▸ **Material provided**:
>> begin

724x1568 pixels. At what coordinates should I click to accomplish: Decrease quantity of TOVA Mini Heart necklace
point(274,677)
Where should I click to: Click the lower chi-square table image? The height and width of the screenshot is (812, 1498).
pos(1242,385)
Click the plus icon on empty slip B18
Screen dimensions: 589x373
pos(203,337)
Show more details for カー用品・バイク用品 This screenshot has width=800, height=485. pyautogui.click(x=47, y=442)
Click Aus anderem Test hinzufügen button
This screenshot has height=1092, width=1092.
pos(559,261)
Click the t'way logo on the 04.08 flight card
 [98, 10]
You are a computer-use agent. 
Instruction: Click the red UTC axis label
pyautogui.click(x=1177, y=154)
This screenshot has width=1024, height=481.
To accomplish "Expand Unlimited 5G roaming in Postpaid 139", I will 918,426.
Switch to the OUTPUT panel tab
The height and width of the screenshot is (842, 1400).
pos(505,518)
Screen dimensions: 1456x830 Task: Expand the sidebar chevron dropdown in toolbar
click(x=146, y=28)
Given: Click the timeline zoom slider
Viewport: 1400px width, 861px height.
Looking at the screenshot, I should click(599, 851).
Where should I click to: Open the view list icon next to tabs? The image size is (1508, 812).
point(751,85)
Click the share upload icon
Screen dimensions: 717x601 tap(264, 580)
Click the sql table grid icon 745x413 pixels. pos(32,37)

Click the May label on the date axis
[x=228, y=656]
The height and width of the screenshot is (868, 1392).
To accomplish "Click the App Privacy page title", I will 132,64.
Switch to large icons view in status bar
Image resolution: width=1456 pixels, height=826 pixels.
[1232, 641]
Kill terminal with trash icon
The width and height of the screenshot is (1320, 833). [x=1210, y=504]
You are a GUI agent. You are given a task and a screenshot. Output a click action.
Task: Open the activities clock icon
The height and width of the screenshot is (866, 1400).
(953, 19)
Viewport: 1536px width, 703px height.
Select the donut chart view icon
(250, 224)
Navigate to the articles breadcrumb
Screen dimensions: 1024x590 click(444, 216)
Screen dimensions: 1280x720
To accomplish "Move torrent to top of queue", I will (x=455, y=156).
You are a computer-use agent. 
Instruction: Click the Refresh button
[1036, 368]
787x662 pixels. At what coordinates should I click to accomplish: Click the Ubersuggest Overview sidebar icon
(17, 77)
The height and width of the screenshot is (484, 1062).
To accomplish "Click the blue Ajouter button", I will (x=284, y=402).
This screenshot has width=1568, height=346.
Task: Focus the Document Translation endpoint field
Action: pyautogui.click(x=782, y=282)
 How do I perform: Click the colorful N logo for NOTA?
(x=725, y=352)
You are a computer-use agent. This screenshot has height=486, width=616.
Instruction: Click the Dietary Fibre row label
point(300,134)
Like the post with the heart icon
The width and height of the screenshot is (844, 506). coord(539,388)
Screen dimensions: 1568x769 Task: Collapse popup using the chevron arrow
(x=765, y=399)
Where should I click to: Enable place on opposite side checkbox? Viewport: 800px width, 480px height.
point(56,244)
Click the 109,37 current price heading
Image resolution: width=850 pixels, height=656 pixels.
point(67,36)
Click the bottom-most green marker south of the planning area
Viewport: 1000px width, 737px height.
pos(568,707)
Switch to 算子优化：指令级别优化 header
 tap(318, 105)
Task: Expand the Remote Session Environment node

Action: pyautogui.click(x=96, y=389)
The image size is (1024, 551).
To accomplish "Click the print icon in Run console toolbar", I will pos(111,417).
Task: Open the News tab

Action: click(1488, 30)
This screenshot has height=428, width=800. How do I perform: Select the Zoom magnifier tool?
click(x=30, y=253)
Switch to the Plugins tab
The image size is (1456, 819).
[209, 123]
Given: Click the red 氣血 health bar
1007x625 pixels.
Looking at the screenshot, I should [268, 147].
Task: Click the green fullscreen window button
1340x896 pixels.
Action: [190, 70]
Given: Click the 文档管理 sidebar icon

>> end

▸ **Problem requirements**: Please rewrite all of the data above, changing "plus icon" to "add icon" and keeping everything else the same.

▸ **Full answer**:
724x1568 pixels. At what coordinates should I click to accomplish: Decrease quantity of TOVA Mini Heart necklace
point(274,677)
Where should I click to: Click the lower chi-square table image? The height and width of the screenshot is (812, 1498).
pos(1242,385)
Click the add icon on empty slip B18
Screen dimensions: 589x373
pos(203,337)
Show more details for カー用品・バイク用品 This screenshot has width=800, height=485. pyautogui.click(x=47, y=442)
Click Aus anderem Test hinzufügen button
This screenshot has height=1092, width=1092.
pos(559,261)
Click the t'way logo on the 04.08 flight card
 [98, 10]
You are a computer-use agent. 
Instruction: Click the red UTC axis label
pyautogui.click(x=1177, y=154)
This screenshot has width=1024, height=481.
To accomplish "Expand Unlimited 5G roaming in Postpaid 139", I will 918,426.
Switch to the OUTPUT panel tab
The height and width of the screenshot is (842, 1400).
pos(505,518)
Screen dimensions: 1456x830 Task: Expand the sidebar chevron dropdown in toolbar
click(x=146, y=28)
Given: Click the timeline zoom slider
Viewport: 1400px width, 861px height.
Looking at the screenshot, I should click(599, 851).
Where should I click to: Open the view list icon next to tabs? The image size is (1508, 812).
point(751,85)
Click the share upload icon
Screen dimensions: 717x601 tap(264, 580)
Click the sql table grid icon 745x413 pixels. pos(32,37)

Click the May label on the date axis
[x=228, y=656]
The height and width of the screenshot is (868, 1392).
To accomplish "Click the App Privacy page title", I will 132,64.
Switch to large icons view in status bar
Image resolution: width=1456 pixels, height=826 pixels.
[1232, 641]
Kill terminal with trash icon
The width and height of the screenshot is (1320, 833). [x=1210, y=504]
You are a GUI agent. You are given a task and a screenshot. Output a click action.
Task: Open the activities clock icon
The height and width of the screenshot is (866, 1400).
(953, 19)
Viewport: 1536px width, 703px height.
Select the donut chart view icon
(250, 224)
Navigate to the articles breadcrumb
Screen dimensions: 1024x590 click(444, 216)
Screen dimensions: 1280x720
To accomplish "Move torrent to top of queue", I will (x=455, y=156).
You are a computer-use agent. 
Instruction: Click the Refresh button
[1036, 368]
787x662 pixels. At what coordinates should I click to accomplish: Click the Ubersuggest Overview sidebar icon
(17, 77)
The height and width of the screenshot is (484, 1062).
To accomplish "Click the blue Ajouter button", I will (x=284, y=402).
This screenshot has width=1568, height=346.
Task: Focus the Document Translation endpoint field
Action: pyautogui.click(x=782, y=282)
 How do I perform: Click the colorful N logo for NOTA?
(x=725, y=352)
You are a computer-use agent. This screenshot has height=486, width=616.
Instruction: Click the Dietary Fibre row label
point(300,134)
Like the post with the heart icon
The width and height of the screenshot is (844, 506). coord(539,388)
Screen dimensions: 1568x769 Task: Collapse popup using the chevron arrow
(x=765, y=399)
Where should I click to: Enable place on opposite side checkbox? Viewport: 800px width, 480px height.
point(56,244)
Click the 109,37 current price heading
Image resolution: width=850 pixels, height=656 pixels.
point(67,36)
Click the bottom-most green marker south of the planning area
Viewport: 1000px width, 737px height.
pos(568,707)
Switch to 算子优化：指令级别优化 header
 tap(318, 105)
Task: Expand the Remote Session Environment node

Action: pyautogui.click(x=96, y=389)
The image size is (1024, 551).
To accomplish "Click the print icon in Run console toolbar", I will pos(111,417).
Task: Open the News tab

Action: click(1488, 30)
This screenshot has height=428, width=800. How do I perform: Select the Zoom magnifier tool?
click(x=30, y=253)
Switch to the Plugins tab
The image size is (1456, 819).
[209, 123]
Given: Click the red 氣血 health bar
1007x625 pixels.
Looking at the screenshot, I should [268, 147].
Task: Click the green fullscreen window button
1340x896 pixels.
Action: [190, 70]
Given: Click the 文档管理 sidebar icon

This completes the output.